Cover Interview of February 01, 2010

Lastly

In addition to demonstrating that the animal welfare approach to animal ethics is unsatisfactory both as a moral and practical matter, another significant aspect of Animals as Persons is to make the case for veganism.  We should not eat, wear, or consume any animal products.

Most of the current literature on animal ethics—academic as well as commercial—defends the “conscientious omnivore” who is careful to eat only animal products that are produced in a supposedly “humane” way, or, at most, defends vegetarianism, a vague term used to describe a diet that does not include meat, poultry, and, perhaps aquatic animals.  But if we take animal interests seriously and regard animals as members of the moral community, we really have no choice other than eliminating the consumption and use of all animal products.  What we consume is not a simple matter of choice; there are moral issues involved.

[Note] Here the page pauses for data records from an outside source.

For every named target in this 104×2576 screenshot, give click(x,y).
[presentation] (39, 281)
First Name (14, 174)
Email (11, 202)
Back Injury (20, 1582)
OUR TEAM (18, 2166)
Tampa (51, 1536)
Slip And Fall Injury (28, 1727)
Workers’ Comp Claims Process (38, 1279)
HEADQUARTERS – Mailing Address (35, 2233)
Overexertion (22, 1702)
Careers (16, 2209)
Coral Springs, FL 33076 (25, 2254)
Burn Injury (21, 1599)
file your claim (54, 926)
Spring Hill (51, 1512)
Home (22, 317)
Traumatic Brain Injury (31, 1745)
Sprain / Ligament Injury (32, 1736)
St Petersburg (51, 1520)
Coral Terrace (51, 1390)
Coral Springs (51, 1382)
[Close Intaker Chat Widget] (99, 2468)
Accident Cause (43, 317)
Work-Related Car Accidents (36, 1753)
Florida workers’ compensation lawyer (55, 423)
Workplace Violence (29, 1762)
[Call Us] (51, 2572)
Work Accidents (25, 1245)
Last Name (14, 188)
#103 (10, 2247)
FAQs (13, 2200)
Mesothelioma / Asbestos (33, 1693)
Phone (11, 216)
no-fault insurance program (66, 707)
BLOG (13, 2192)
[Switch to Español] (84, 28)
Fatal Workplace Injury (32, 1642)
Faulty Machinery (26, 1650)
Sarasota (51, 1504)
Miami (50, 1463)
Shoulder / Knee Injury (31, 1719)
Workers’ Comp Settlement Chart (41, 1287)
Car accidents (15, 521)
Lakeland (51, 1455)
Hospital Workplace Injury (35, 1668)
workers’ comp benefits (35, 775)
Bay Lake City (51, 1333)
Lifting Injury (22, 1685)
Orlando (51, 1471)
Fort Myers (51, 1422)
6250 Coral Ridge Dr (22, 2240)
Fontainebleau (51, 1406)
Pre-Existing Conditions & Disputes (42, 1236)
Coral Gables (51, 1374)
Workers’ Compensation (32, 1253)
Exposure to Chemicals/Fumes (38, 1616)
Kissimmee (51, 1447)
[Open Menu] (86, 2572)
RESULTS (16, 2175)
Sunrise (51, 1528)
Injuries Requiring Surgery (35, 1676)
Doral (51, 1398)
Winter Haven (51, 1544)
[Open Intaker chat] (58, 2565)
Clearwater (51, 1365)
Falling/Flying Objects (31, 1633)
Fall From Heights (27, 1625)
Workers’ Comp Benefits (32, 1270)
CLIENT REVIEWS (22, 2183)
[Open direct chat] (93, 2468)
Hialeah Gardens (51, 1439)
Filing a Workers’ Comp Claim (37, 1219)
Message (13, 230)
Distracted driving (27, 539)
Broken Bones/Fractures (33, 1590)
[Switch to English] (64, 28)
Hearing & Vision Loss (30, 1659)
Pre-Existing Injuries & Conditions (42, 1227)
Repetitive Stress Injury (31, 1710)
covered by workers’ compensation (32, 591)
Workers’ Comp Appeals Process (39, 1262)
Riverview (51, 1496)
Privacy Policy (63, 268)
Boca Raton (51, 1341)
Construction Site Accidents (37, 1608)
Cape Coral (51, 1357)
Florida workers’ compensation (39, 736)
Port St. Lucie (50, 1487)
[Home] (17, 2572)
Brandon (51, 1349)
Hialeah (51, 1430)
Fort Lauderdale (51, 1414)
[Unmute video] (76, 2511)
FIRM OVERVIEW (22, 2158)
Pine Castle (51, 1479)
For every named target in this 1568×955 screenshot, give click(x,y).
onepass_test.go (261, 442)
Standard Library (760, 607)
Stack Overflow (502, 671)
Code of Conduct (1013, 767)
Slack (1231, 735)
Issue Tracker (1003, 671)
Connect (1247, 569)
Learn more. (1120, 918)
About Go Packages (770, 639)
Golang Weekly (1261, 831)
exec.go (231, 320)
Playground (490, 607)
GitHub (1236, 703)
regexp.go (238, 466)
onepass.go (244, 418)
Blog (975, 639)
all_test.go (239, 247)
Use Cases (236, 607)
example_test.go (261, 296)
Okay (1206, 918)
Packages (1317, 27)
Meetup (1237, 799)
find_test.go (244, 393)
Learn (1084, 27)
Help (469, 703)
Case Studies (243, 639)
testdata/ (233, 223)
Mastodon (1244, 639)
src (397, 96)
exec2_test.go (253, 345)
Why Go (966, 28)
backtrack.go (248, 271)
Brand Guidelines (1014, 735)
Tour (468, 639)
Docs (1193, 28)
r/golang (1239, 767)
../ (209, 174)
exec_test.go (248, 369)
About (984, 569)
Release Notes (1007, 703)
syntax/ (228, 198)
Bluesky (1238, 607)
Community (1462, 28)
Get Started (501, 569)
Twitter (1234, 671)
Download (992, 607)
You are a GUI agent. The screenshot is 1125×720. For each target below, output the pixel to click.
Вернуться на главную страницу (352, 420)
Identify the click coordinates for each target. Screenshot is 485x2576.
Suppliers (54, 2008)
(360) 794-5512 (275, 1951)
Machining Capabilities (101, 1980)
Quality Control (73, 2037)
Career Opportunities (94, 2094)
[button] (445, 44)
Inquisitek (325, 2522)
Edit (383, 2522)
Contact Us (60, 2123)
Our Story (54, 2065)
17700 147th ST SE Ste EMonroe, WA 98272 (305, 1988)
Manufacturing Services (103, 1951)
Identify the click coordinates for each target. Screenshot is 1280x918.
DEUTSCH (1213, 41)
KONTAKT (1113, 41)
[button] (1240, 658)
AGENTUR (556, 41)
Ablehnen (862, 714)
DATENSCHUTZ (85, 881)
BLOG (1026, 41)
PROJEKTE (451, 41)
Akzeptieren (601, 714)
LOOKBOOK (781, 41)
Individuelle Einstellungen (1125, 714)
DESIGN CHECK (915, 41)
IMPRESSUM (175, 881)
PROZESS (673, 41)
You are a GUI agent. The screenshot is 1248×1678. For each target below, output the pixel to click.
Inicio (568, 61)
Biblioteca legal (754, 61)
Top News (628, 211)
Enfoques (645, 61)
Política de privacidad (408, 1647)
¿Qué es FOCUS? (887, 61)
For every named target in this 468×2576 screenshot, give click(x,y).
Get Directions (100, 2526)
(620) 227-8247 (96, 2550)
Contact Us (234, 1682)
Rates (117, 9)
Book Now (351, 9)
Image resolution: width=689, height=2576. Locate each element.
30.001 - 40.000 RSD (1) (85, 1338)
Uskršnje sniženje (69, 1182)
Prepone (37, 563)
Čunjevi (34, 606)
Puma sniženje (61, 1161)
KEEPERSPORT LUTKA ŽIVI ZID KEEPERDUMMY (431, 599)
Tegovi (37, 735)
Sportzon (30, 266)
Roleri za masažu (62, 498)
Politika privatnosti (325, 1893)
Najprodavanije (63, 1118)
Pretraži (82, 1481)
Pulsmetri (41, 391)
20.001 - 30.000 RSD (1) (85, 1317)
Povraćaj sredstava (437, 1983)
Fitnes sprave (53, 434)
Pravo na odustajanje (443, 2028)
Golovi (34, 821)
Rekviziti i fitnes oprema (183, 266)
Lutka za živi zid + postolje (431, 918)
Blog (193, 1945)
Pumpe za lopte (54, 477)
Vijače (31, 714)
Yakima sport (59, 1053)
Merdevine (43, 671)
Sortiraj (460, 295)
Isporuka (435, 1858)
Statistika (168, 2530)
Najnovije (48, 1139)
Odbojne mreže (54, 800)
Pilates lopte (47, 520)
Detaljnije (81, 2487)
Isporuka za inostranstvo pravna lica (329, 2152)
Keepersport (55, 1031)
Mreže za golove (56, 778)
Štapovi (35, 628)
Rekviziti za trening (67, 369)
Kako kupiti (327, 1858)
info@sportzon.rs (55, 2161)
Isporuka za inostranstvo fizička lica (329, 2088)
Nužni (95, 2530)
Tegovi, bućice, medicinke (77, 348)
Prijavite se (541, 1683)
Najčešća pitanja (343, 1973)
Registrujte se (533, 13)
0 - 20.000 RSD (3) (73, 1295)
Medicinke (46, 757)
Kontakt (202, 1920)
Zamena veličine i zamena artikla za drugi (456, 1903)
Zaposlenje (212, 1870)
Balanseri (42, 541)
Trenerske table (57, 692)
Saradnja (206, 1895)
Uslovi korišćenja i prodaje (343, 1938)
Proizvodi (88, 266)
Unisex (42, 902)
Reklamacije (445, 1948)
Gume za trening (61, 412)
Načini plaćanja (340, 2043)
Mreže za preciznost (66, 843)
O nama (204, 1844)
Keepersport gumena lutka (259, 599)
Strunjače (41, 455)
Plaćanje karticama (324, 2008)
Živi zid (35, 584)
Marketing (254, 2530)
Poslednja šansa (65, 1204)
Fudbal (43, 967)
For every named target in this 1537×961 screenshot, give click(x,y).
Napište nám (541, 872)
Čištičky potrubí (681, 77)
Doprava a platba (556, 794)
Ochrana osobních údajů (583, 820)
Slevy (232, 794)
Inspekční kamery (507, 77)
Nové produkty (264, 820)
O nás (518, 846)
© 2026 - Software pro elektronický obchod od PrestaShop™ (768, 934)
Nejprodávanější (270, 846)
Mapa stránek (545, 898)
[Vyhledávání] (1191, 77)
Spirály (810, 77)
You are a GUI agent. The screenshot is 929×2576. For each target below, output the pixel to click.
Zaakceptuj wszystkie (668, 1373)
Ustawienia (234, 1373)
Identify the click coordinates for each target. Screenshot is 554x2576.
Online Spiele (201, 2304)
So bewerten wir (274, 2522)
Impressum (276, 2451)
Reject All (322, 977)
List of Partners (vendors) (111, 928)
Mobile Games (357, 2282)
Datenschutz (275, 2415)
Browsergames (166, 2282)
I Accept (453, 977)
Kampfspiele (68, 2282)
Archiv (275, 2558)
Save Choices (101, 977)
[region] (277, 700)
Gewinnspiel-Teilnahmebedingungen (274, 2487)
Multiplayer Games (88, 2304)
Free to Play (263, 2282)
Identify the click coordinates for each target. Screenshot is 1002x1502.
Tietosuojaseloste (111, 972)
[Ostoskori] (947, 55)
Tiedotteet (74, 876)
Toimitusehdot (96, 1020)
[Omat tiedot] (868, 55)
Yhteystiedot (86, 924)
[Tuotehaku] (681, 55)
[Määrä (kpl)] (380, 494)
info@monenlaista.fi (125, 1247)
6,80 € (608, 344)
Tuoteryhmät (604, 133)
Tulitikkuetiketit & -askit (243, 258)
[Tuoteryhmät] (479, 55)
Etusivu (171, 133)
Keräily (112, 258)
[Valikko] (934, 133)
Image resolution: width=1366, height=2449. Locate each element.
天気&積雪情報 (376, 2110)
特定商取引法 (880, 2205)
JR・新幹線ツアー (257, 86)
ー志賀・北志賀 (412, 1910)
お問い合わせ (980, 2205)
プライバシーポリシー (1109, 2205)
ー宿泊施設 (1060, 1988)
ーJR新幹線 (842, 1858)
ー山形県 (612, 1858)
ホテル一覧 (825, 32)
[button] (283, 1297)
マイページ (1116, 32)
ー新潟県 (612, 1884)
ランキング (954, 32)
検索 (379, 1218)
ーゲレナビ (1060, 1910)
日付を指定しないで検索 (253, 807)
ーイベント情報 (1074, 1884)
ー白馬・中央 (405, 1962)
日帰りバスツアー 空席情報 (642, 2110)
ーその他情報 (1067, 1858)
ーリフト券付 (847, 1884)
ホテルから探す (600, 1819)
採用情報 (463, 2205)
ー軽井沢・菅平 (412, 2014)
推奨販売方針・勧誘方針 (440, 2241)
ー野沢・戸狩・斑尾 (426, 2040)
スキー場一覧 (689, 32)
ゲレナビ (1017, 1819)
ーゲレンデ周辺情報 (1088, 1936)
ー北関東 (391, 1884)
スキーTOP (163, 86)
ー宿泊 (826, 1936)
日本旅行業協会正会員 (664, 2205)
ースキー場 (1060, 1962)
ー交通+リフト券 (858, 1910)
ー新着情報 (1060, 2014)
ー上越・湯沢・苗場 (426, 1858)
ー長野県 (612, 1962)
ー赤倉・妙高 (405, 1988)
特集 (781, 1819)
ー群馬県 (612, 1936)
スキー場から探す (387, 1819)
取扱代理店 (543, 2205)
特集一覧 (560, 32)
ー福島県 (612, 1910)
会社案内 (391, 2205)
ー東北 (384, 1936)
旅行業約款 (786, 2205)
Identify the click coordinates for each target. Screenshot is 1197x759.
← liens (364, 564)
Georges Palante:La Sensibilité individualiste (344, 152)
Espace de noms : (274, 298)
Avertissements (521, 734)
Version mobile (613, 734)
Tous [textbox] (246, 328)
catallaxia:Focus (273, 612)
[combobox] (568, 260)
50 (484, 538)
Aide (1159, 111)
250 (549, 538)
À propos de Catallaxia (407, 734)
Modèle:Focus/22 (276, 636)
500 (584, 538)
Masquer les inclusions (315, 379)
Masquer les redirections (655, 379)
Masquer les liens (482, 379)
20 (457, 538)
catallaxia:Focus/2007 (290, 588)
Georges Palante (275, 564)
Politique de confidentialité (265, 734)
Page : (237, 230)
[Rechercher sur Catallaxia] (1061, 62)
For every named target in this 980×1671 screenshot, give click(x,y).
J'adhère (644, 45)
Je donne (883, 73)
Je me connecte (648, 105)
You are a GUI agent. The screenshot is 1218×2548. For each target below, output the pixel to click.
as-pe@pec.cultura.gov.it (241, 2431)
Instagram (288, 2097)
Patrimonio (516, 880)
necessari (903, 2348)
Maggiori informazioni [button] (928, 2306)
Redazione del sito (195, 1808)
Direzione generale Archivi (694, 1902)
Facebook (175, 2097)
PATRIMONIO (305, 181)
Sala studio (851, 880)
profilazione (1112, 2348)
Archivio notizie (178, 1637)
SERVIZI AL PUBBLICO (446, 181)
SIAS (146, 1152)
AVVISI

It is my hope that the book makes clear to readers that to talk about animal rights at all when animals are chattel property is similar to talking about the rights of slaves.  To be property is the opposite of being a person.  A person is an entity with inherent or intrinsic value; property has only external or conditional value.  At the present time, we regard only humans as eligible to be natural persons.  But we should remember that, at various times, we have excluded from the class of persons certain humans based on irrelevant characteristics, such as race and sex.

Animals as Persons is a call to include all sentient beings in the class of persons and to recognize that the interest of animals in not being used as resources should, like the similar human interest in not being a chattel slave, be protected with a right.

The abolitionist position presented in Animals as Persons does not mean that we release domesticated animals to run wild in the street.  If we took animals seriously and recognized our obligation not to treat them as things, we would stop producing and facilitating the production of domestic animals altogether.  We would care for the ones whom we have here now, but we would stop breeding more for human consumption.

With respect to non-domesticated nonhumans, we would simply leave them alone.